◆ **Brief**
The answer must consist solely of the lines from the line with "Image resolution: width=600" to the end of the data below, transcribed exactly and with no pictures.

►

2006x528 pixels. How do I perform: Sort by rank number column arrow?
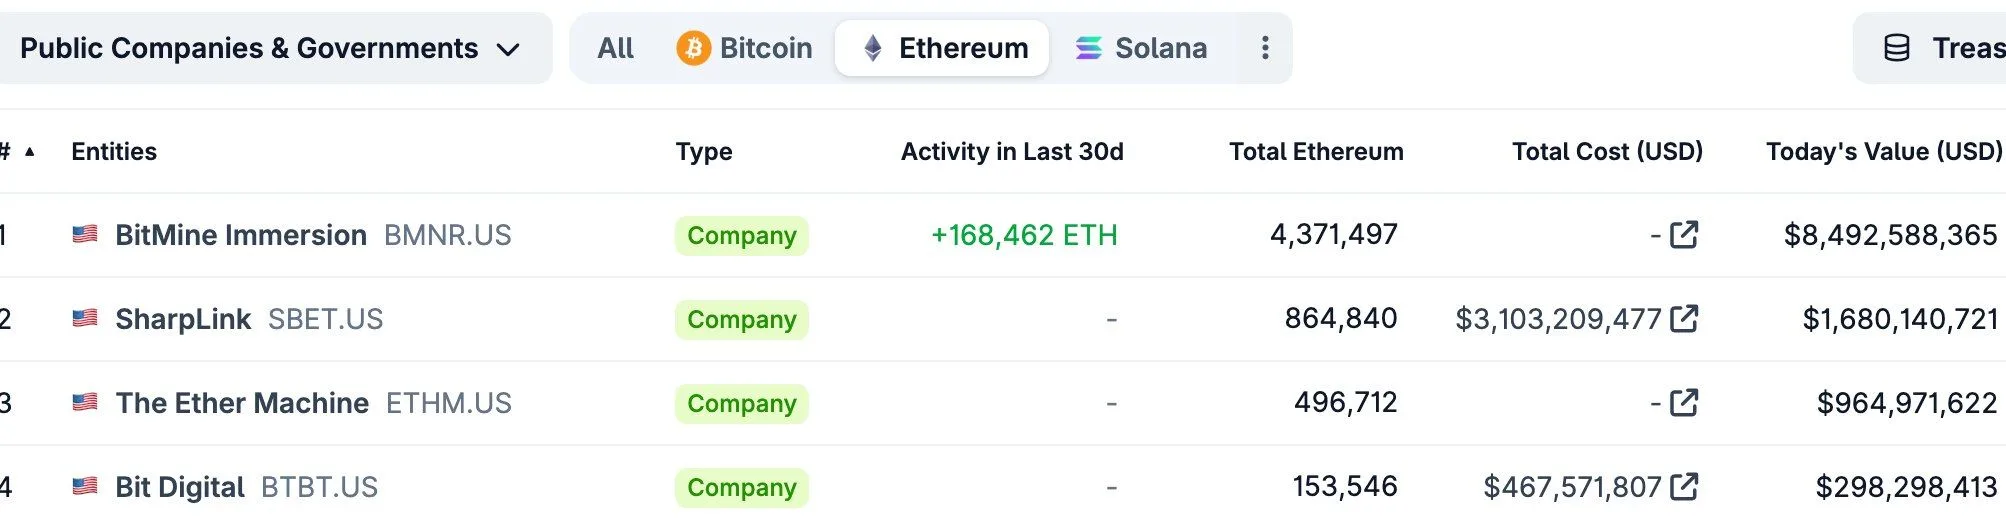(x=30, y=152)

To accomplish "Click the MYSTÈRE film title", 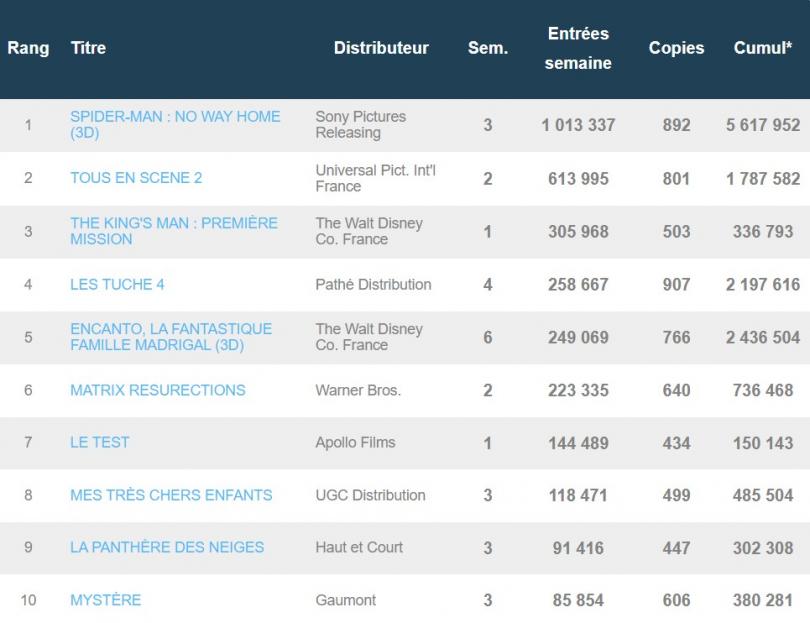I will [x=105, y=600].
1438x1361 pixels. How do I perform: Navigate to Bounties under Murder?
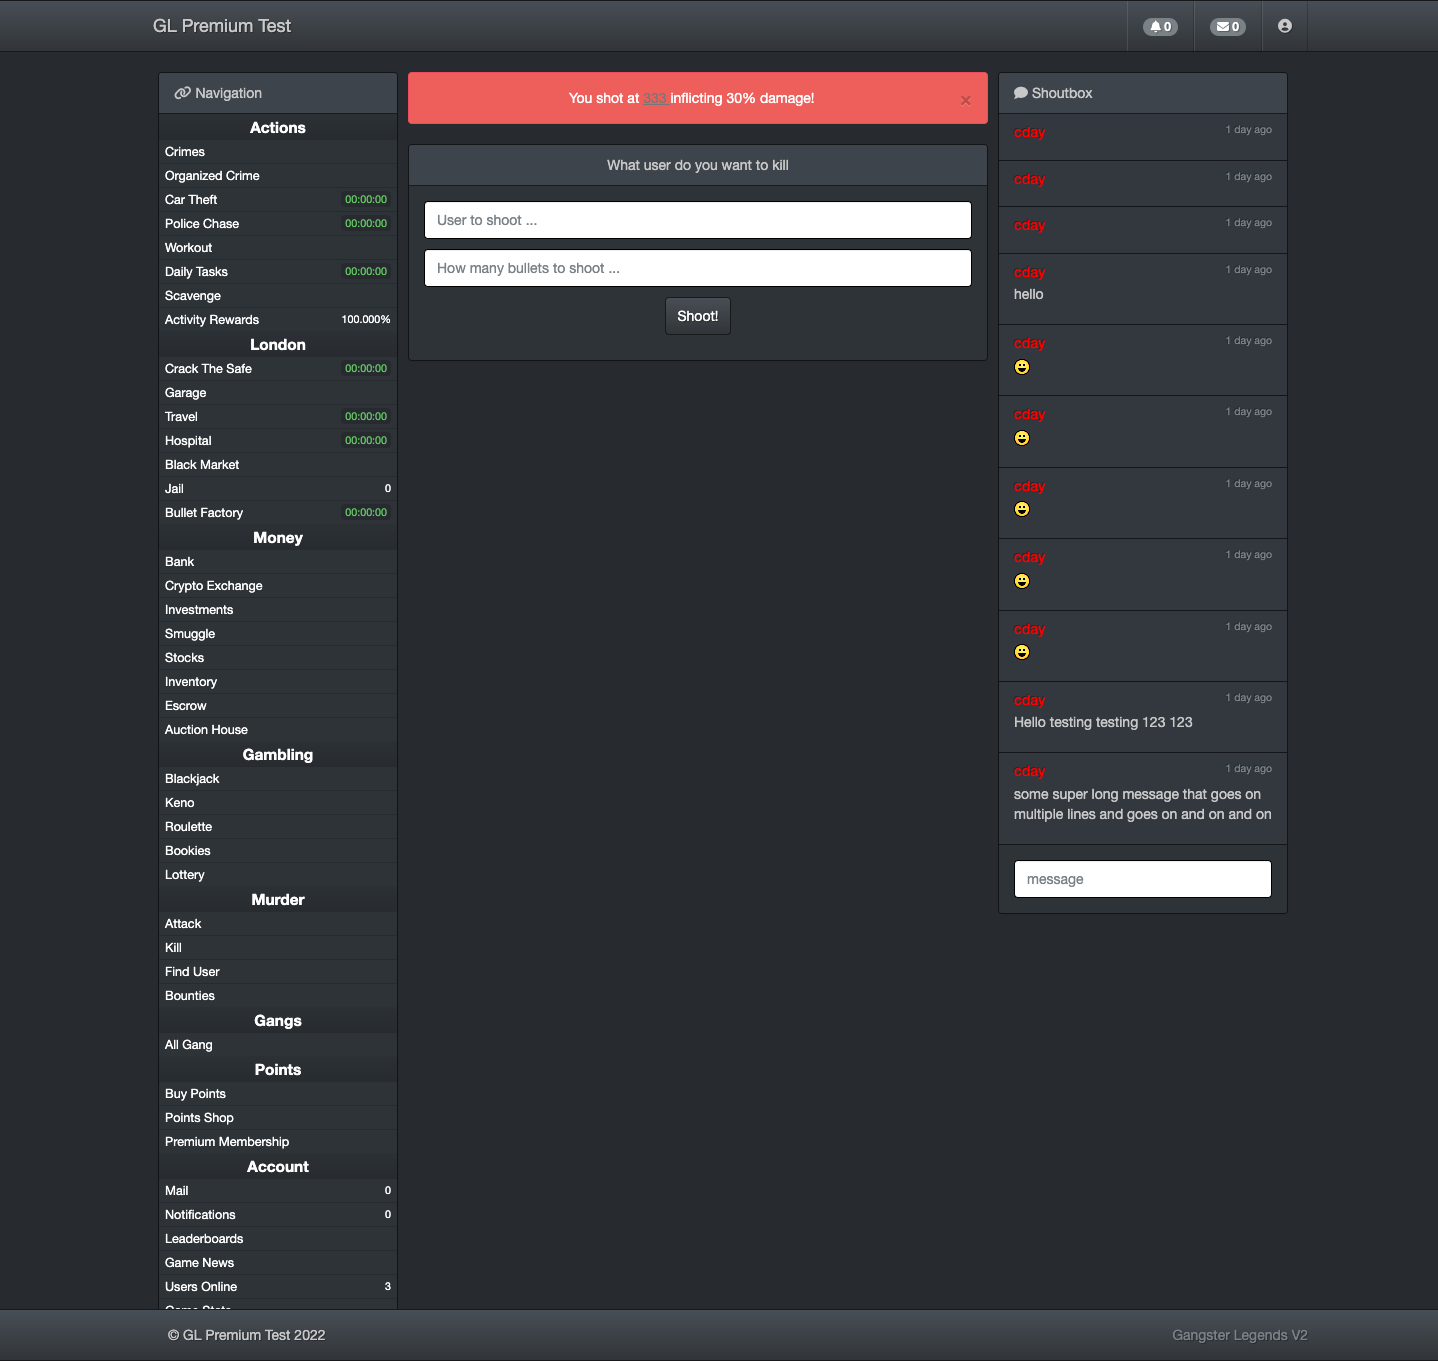click(190, 996)
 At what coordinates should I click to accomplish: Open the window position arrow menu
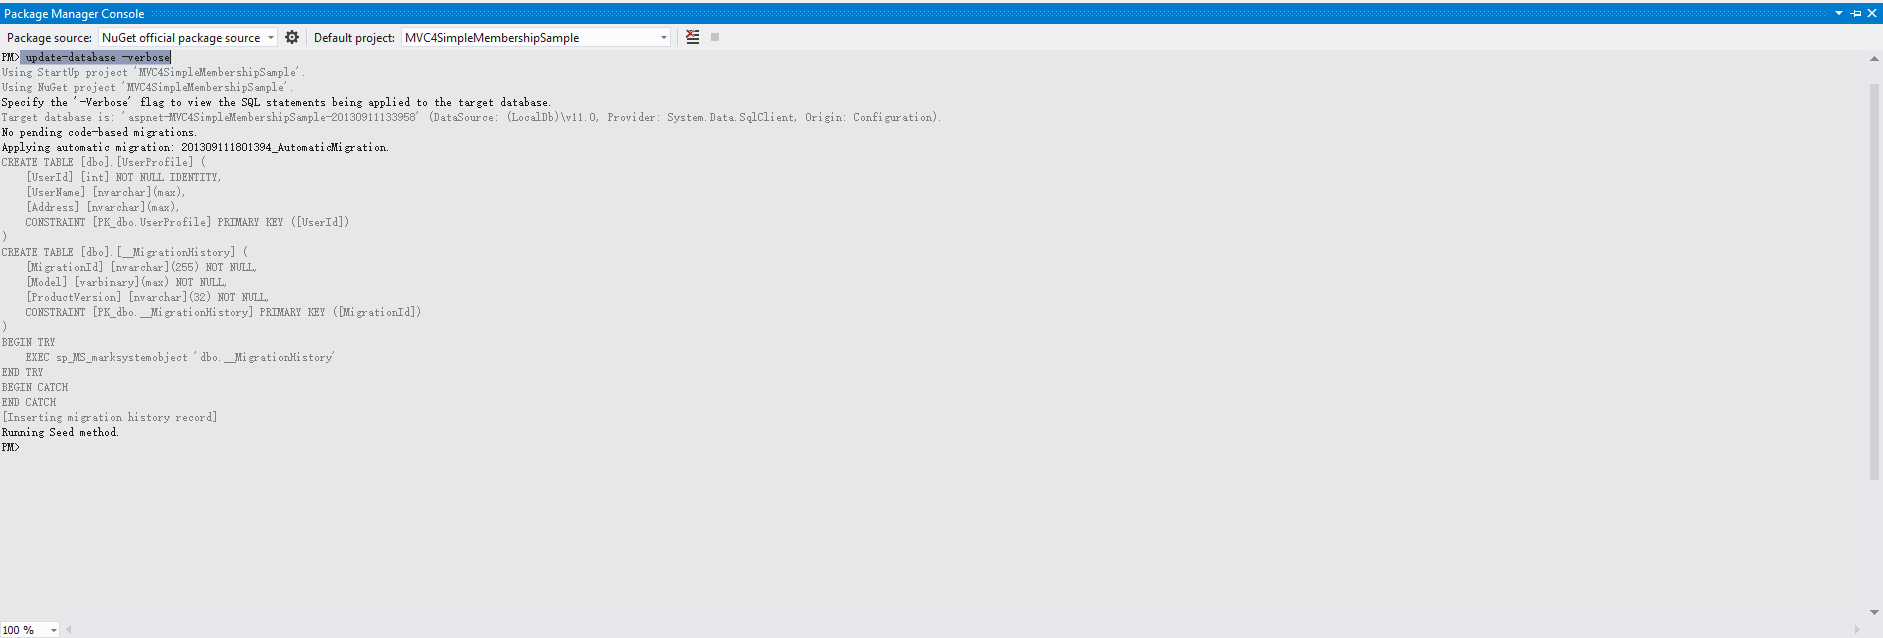[x=1839, y=13]
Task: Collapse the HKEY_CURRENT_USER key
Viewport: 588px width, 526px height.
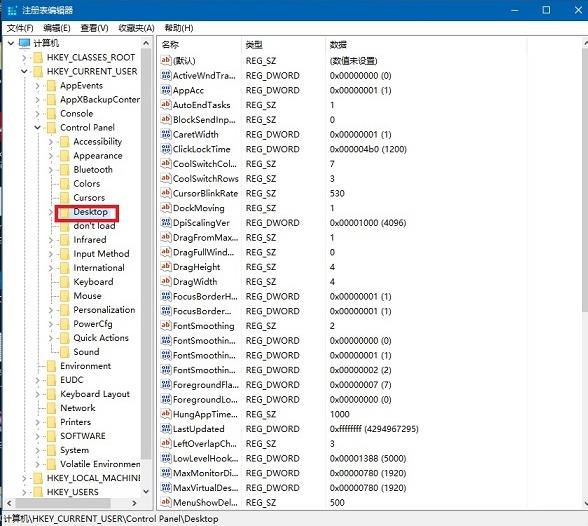Action: click(x=24, y=71)
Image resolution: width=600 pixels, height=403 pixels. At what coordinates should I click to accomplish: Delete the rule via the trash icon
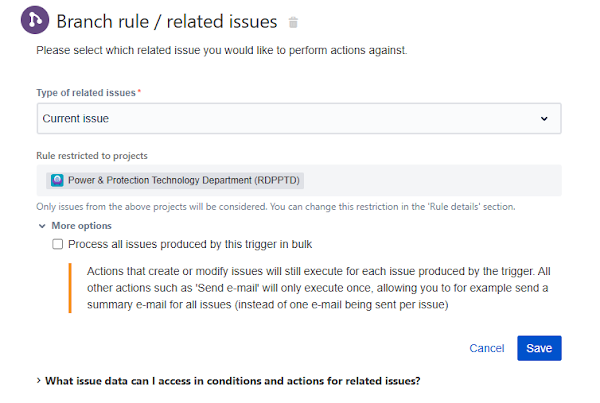tap(293, 23)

◄

◆ **Result below**
Image resolution: width=600 pixels, height=403 pixels. At what coordinates should I click to accomplish: Delete the rule via the trash icon
tap(293, 23)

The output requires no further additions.